Greenery seasonal dynamics is more crucial for monitoring urban environment. We have attempted to understand the quarterly variability of NDVI using Landsat data to get more accurate information about the vegetation effects on urban land surface temperature reduction. Along this, NDVI varied from year to year in cities. A similar trend was globally observed with a decreasing trend from 2000 to 2011 and an increasing trend from 2011 to 2020. This finding can be explained by the national commitments to vegetate cities with the governmental project “10 million people – 10 million trees” instituted in 2013 (MCVDD, 2019). Therefore, this governmental project would awake spirit in good management and safeguard of the existing urban vegetation in these cities. Likewise, the project goal was that each inhabitant must plant at least one tree per year with careful monitor. Moreover, the particular changes among cities could be the response to the vegetation density and the plant species diversity changes in these cities (Kinyanjui, 2011; Zohoun et al., 2020; Sehoun et al., 2021).

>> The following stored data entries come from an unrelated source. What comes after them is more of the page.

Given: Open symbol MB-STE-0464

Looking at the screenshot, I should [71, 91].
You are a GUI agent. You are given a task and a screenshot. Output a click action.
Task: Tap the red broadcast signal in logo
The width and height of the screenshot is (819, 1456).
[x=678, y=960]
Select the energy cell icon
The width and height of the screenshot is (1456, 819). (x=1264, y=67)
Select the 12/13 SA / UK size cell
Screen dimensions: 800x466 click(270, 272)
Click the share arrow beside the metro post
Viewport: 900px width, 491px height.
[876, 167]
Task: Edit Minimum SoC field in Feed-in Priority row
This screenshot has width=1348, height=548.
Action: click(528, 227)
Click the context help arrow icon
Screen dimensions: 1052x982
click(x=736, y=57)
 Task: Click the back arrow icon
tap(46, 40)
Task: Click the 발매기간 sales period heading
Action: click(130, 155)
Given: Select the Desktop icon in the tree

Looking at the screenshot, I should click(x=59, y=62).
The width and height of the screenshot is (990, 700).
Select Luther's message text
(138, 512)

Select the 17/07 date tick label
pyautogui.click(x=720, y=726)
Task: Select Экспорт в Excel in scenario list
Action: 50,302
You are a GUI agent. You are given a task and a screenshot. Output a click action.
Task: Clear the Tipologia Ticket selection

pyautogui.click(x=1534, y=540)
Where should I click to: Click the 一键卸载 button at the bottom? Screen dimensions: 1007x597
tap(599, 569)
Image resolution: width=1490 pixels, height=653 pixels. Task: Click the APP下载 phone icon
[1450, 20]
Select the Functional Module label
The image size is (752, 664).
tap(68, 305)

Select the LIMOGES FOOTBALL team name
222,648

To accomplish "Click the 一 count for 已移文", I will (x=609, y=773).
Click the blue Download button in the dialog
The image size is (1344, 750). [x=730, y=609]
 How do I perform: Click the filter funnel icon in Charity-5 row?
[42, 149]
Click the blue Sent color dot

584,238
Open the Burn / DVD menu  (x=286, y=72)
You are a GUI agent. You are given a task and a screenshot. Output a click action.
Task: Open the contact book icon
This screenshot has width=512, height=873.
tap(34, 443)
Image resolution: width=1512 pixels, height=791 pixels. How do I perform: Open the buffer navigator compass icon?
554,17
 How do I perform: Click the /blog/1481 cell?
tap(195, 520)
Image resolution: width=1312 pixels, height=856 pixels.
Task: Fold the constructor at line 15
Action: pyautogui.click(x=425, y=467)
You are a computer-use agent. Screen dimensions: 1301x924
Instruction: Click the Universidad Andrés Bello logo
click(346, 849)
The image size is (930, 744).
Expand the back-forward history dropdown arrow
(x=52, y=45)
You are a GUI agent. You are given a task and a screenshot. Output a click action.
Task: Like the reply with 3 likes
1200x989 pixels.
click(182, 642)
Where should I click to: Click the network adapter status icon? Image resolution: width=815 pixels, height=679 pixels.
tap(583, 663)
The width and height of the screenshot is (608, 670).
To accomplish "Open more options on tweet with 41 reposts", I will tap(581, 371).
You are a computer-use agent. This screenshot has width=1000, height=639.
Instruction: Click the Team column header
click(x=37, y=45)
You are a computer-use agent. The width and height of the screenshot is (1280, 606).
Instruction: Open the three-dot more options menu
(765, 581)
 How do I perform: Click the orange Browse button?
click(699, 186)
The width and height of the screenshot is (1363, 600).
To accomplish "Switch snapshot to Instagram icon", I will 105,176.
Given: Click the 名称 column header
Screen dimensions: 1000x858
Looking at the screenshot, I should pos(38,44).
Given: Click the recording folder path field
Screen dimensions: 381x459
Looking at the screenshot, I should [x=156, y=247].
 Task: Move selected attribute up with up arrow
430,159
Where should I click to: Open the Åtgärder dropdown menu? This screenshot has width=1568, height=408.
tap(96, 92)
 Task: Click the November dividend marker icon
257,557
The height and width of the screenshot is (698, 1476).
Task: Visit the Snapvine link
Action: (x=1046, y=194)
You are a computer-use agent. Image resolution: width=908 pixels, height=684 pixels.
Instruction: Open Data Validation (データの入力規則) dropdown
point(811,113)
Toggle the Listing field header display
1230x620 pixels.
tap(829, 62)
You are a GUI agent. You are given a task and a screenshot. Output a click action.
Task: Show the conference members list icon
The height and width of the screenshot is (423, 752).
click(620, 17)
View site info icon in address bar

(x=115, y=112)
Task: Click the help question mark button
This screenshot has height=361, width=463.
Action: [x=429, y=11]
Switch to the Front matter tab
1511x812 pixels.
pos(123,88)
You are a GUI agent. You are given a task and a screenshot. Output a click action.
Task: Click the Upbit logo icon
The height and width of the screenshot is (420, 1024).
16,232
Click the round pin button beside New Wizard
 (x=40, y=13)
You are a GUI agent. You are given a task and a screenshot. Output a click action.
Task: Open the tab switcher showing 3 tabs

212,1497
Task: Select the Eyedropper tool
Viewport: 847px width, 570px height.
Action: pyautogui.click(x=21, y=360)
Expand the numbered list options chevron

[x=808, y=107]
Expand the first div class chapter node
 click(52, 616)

The land surface temperature (LST) followed similar trend for the combined cities as well as for the cities taken individually. This result can be attributed to the changes in vegetation index. The land surface temperature was globally in decreasing (Fig. 3) with increasing NDVI (Fig. 2). The same findings were mentioned by Zhao et al. (2019) on factors affecting the decreased temperature. Likewise, a study in the horn of Africa has also found a negative relationship between air temperature and vegetation cover (Ghebrezgabher et al., 2020). However, although efforts were born to improve greenery in Beninese cities, a significant linear trend of LST was occurred in the city of Porto-Novo. We can justify this finding by the weakness in the management and monitoring of planted trees. It can be likely due to the density of built area (lack of areas for trees plantation), introduction of plant species without resident contentment (Osseni et al., 2014). Therefore, the NDVI trend was also somehow degraded in this city (Fig. 2).
A very significant difference was shown between seasonal variations of vegetation index (NDVI). This finding can be justified by season-wise vegetation statuses in the cities. Therefore, not only urban vegetation state varied according to space but also it varied with respect to climatic period (Malik et al., 2020). For combined cities as for individual studied cities, the period of January-March had the significant low mean NDVI value. This result can be similar to Piao et al. (2019), who found a low value for the period of June-July on the city of Nanjing (China). Then, the authors explained this difference by the interference of cloud and rain occurring. Other study found that during January to April in India, the vegetation showed very low NDVI because during this period very few leaves were available to reflect NDVI signature (Malik et al., 2020). The periods from January to March and April-June respectively in south and centre Benin, refer to dry season when overall vegetation features are in water stress (Ahokpossi, 2018; Oussou et al., 2022). Moreover, a link could be also made between the vegetation index and the vegetation phenology (Su et al., 2020). Likewise, it was also demonstrated that the seasonal variability is more important to describe the variation in phenological expression of urban vegetation (Li et al., 2017; Piao et al., 2019). Thereby, Su et al. (2020) went further to make relationship between season period and canopy phenology that are very determining in vegetation index importance. Along this, what should be the impacts of both seasonal and NDVI variability on land surface temperature in the study areas?
Annual mean LST builds a moderate negative correlation with NDVI in the combined cities as well as in separate cities. The similar result was found by many researchers who demonstrated an inverse correlation relationship between LST and NDVI whatever the land use types and polygons (Yue et al., 2007; Richards et al., 2020). But although the cooling effects that greening can procure to urban areas were widely demonstrated, the vegetation physiology due to environmental conditions can have strong impacts on this service (Norton et al., 2015). Thereby, the assessing seasonal variability in relationship between LST and NDVI, revealed a moderate positive correlation between LST and NDVI in the periods of January to March and April to June respectively for Porto-Novo (Figs. 5) and Parakou (Fig. 6). This finding expressed that the increase in urban vegetation in these cities respectively for these above periods could not decrease the LST. We can justify this finding by the occurrence of dry season at these periods respectively in Porto-Novo and in Parakou. Therefore, the vegetation that would be experiencing water stress cannot have great rates of evapotranspiration, then can lead higher surface temperature (Norton et al., 2015). Porto-Novo and Parakou usually experience respectively strong dry period with high water stress from January to March (Ahokpossi, 2018) and April to June (Ahokpossi, 2018; Lanmandjèkpogni et al., 2018). So, a wise investment in water availability such as urban greening irrigation would be more adequate for ensuring a sustainable urban surface temperature mitigation as well as other ecosystem service providing (Norton et al., 2015).